• **Instructions for the task**: Word for word, retype the records below.

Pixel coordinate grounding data
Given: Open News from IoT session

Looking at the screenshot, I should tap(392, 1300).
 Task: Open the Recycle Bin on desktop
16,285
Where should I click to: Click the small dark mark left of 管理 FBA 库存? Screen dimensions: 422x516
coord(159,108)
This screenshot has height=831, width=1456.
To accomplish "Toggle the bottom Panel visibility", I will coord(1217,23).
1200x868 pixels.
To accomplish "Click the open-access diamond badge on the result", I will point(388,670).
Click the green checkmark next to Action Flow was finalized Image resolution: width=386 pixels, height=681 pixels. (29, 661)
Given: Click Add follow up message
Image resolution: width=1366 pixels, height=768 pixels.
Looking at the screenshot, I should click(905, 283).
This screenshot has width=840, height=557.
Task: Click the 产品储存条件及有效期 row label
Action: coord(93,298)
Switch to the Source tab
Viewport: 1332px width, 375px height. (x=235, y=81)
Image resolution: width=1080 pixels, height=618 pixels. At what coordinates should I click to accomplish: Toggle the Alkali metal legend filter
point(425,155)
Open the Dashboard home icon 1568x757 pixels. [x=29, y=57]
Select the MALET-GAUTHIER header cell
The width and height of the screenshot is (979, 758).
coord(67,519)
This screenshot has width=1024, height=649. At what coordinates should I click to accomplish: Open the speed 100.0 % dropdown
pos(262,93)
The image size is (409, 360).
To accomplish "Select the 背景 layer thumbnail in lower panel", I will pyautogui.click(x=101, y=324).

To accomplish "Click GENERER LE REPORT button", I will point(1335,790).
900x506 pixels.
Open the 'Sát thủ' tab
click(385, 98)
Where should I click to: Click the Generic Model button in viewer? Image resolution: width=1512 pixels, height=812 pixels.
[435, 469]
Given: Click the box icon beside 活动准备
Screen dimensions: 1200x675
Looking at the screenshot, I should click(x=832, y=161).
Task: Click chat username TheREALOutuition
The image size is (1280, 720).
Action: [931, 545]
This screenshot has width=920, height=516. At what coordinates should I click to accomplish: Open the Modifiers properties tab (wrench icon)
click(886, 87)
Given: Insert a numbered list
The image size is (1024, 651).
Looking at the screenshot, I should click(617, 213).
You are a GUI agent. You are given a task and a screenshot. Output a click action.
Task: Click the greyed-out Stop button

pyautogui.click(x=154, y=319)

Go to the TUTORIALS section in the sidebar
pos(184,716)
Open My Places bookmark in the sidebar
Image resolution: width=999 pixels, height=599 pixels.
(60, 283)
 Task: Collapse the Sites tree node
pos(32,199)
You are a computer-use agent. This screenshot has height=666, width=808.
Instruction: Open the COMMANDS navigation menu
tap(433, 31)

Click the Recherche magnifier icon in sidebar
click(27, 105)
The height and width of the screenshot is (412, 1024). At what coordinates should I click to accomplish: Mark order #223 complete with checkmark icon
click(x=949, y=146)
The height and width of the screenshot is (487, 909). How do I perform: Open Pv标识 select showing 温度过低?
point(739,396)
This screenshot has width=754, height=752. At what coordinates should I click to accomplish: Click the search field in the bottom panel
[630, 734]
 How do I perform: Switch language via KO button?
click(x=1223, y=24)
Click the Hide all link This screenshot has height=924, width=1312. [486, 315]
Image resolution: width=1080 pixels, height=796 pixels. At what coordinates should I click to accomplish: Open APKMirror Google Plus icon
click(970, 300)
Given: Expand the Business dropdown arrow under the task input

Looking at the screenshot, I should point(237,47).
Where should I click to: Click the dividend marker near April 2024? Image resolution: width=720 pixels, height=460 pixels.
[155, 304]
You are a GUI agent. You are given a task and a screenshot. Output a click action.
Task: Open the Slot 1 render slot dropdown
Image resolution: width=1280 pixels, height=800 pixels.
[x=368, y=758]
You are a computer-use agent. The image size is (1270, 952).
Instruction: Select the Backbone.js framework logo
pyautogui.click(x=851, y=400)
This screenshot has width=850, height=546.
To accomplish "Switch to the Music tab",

• **Exercise result**:
Given: Open News from IoT session

Looking at the screenshot, I should tap(392, 1300).
 Task: Open the Recycle Bin on desktop
16,285
Where should I click to: Click the small dark mark left of 管理 FBA 库存? Screen dimensions: 422x516
coord(159,108)
This screenshot has height=831, width=1456.
To accomplish "Toggle the bottom Panel visibility", I will coord(1217,23).
1200x868 pixels.
To accomplish "Click the open-access diamond badge on the result", I will point(388,670).
Click the green checkmark next to Action Flow was finalized Image resolution: width=386 pixels, height=681 pixels. (29, 661)
Given: Click Add follow up message
Image resolution: width=1366 pixels, height=768 pixels.
Looking at the screenshot, I should click(905, 283).
This screenshot has width=840, height=557.
Task: Click the 产品储存条件及有效期 row label
Action: coord(93,298)
Switch to the Source tab
Viewport: 1332px width, 375px height. (x=235, y=81)
Image resolution: width=1080 pixels, height=618 pixels. At what coordinates should I click to accomplish: Toggle the Alkali metal legend filter
point(425,155)
Open the Dashboard home icon 1568x757 pixels. [x=29, y=57]
Select the MALET-GAUTHIER header cell
The width and height of the screenshot is (979, 758).
coord(67,519)
This screenshot has width=1024, height=649. At what coordinates should I click to accomplish: Open the speed 100.0 % dropdown
pos(262,93)
The image size is (409, 360).
To accomplish "Select the 背景 layer thumbnail in lower panel", I will pyautogui.click(x=101, y=324).

To accomplish "Click GENERER LE REPORT button", I will point(1335,790).
900x506 pixels.
Open the 'Sát thủ' tab
click(385, 98)
Where should I click to: Click the Generic Model button in viewer? Image resolution: width=1512 pixels, height=812 pixels.
[435, 469]
Given: Click the box icon beside 活动准备
Screen dimensions: 1200x675
Looking at the screenshot, I should click(x=832, y=161).
Task: Click chat username TheREALOutuition
The image size is (1280, 720).
Action: [931, 545]
This screenshot has width=920, height=516. At what coordinates should I click to accomplish: Open the Modifiers properties tab (wrench icon)
click(886, 87)
Given: Insert a numbered list
The image size is (1024, 651).
Looking at the screenshot, I should click(617, 213).
You are a GUI agent. You are given a task and a screenshot. Output a click action.
Task: Click the greyed-out Stop button

pyautogui.click(x=154, y=319)

Go to the TUTORIALS section in the sidebar
pos(184,716)
Open My Places bookmark in the sidebar
Image resolution: width=999 pixels, height=599 pixels.
(60, 283)
 Task: Collapse the Sites tree node
pos(32,199)
You are a computer-use agent. This screenshot has height=666, width=808.
Instruction: Open the COMMANDS navigation menu
tap(433, 31)

Click the Recherche magnifier icon in sidebar
click(27, 105)
The height and width of the screenshot is (412, 1024). At what coordinates should I click to accomplish: Mark order #223 complete with checkmark icon
click(x=949, y=146)
The height and width of the screenshot is (487, 909). How do I perform: Open Pv标识 select showing 温度过低?
point(739,396)
This screenshot has width=754, height=752. At what coordinates should I click to accomplish: Click the search field in the bottom panel
[630, 734]
 How do I perform: Switch language via KO button?
click(x=1223, y=24)
Click the Hide all link This screenshot has height=924, width=1312. [486, 315]
Image resolution: width=1080 pixels, height=796 pixels. At what coordinates should I click to accomplish: Open APKMirror Google Plus icon
click(970, 300)
Given: Expand the Business dropdown arrow under the task input

Looking at the screenshot, I should point(237,47).
Where should I click to: Click the dividend marker near April 2024? Image resolution: width=720 pixels, height=460 pixels.
[155, 304]
You are a GUI agent. You are given a task and a screenshot. Output a click action.
Task: Open the Slot 1 render slot dropdown
Image resolution: width=1280 pixels, height=800 pixels.
[x=368, y=758]
You are a computer-use agent. The image size is (1270, 952).
Instruction: Select the Backbone.js framework logo
pyautogui.click(x=851, y=400)
This screenshot has width=850, height=546.
To accomplish "Switch to the Music tab",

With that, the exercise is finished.